Since there are no data in humans demonstrating hormesis as an effective anti-ageing strategy that can delay or prevent either the onset of age-related diseases or aging per se, we turn to simple model organisms for insight. Many studies have shown that hormesis has anti-aging effects in model organisms including yeast, worms, flies and, if the effects of dietary restriction are included, rodents. In particular, the soil nematode C. elegans has been widely used for studying hormesis and its effect on stress resistance, aging and longevity. In the following discussion, we explore what can be predicted about the usefulness of hormetic treatments in humans based upon studies conducted in C. elegans.

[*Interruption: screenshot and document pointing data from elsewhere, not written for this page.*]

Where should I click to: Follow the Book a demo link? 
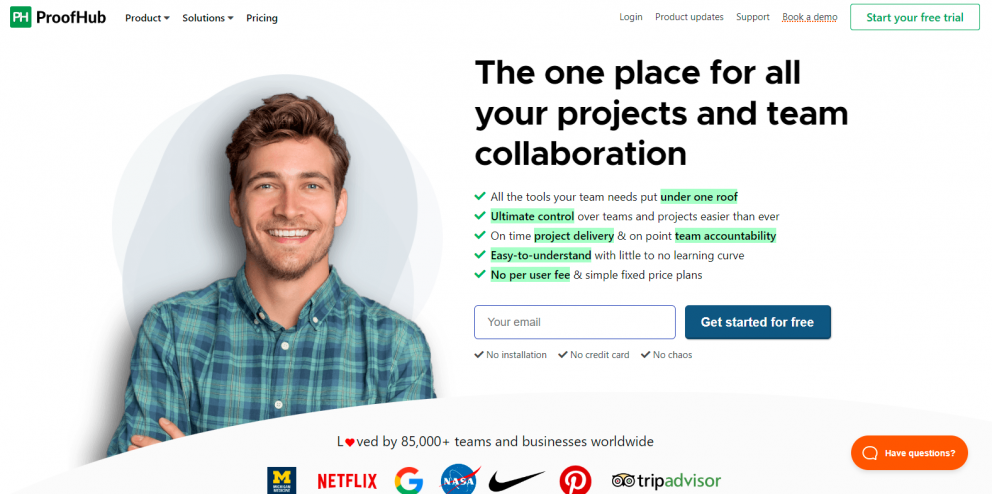810,17
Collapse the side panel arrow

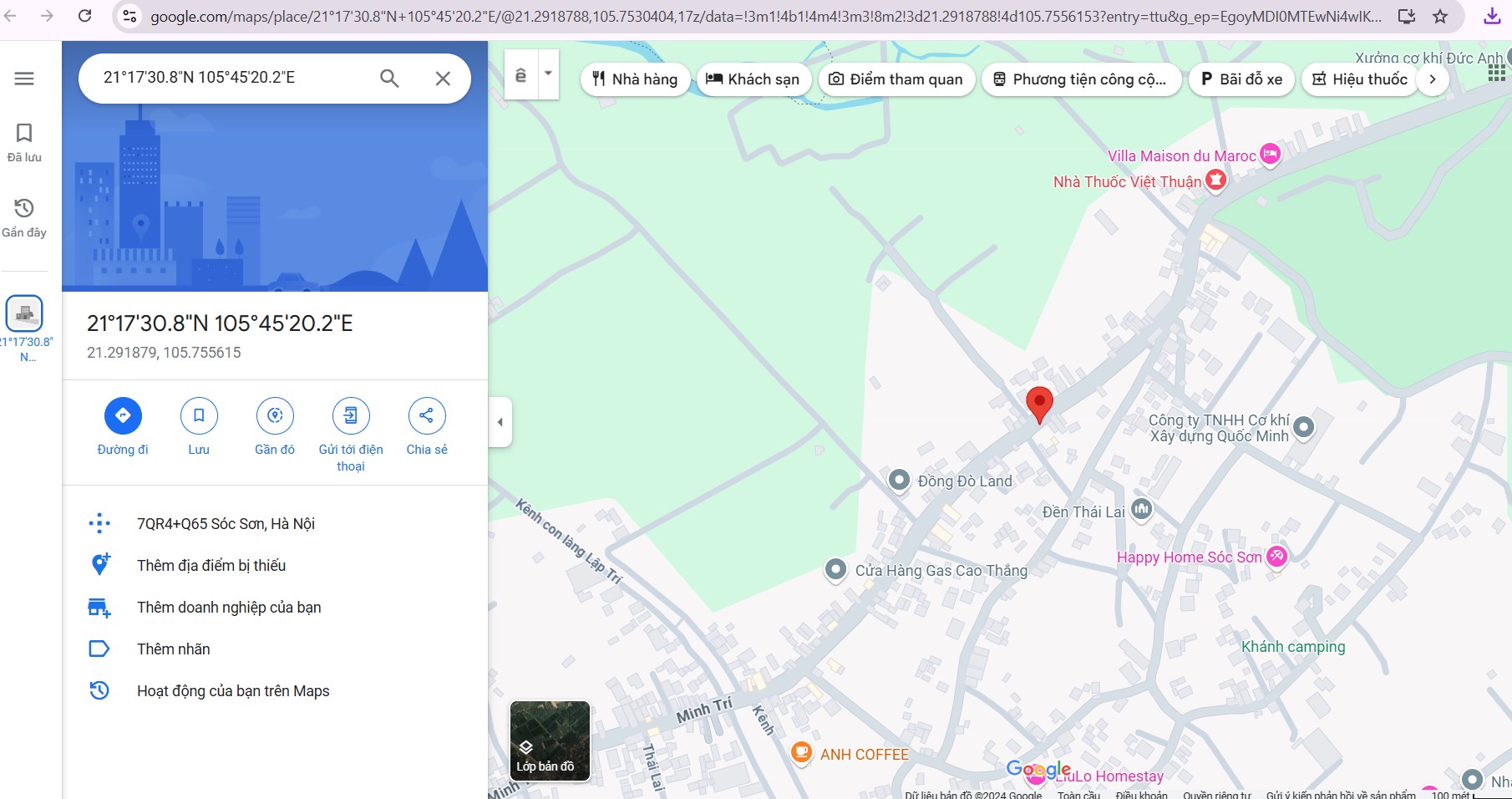(x=500, y=422)
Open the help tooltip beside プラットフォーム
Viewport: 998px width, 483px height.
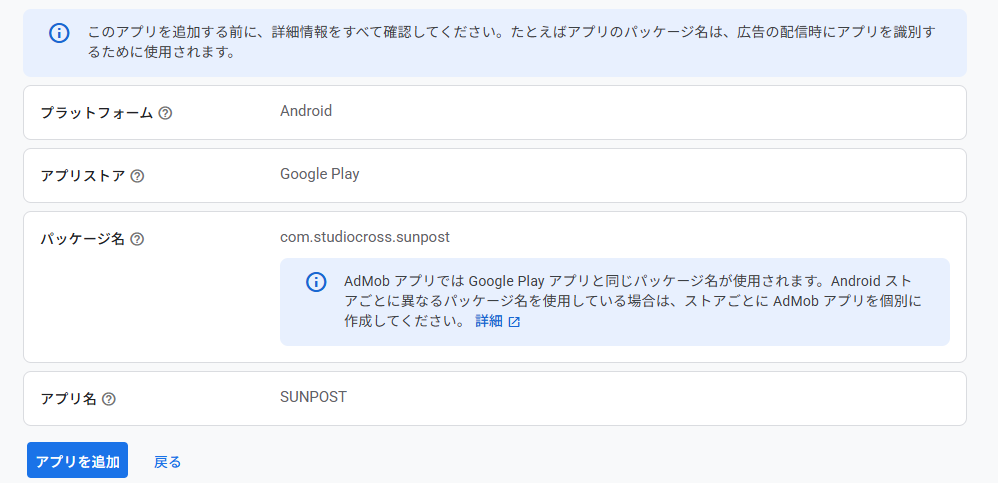point(165,113)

There is strong correlation between aging and stress resistance in C. elegans in that most long lived mutants are also resistant to various forms of stress (Lithgow and Walker 2002). In some mutants, this increase in stress resistance stems from increased levels of repair and damage prevention systems. In other mutants, however, the underlying mechanism remains to be identified. Since transgenic over-expression of enzymes involved in maintenance and repair, such as hsp-16 (Walker and Lithgow 2003) and hsp-70 (Yokoyama et al. 2002), can lead to increased stress resistance and lifespan in C. elegans, it is plausible that hormesis simply acts by stimulating various repair and maintenance pathways. If so, in principle that approach should also be applicable to humans where aging is also thought to arise from accumulation of molecular damage.

WHAT STRESSOR AND DOSE SHOULD ONE USE IN HUMANS?

In C. elegans, a hormetic response following exposure to a mild stress can be measured by means of increased tolerance to a subsequent stress challenge. This phenomenon has been reported for several different kinds of stress including heat (Lithgow et al. 1994; Yashin et al. 2001; Cypser and Johnson 2002; Olsen et al. 2006), oxidative stress (Cypser and Johnson 2002), ionizing radiation (Johnson and Hartman 1988), starvation (Kaeberlein et al. 2006; Honjoh et al. 2009) as well as treatment with various different chemicals and synthetic compounds (Melov et al. 2000; Wu et al. 2002; Petrascheck et al. 2007). It is clear, therefore, that there are a number of potential hormesis ‘inducers’ (‘stressors) to choose from. However, common for all these treatments is the importance of selecting the optimal dose since all treatments are toxic if either the dose or the length of exposure exceeds a critical value. So choosing the right dose is critical but that is by no means a trivial task.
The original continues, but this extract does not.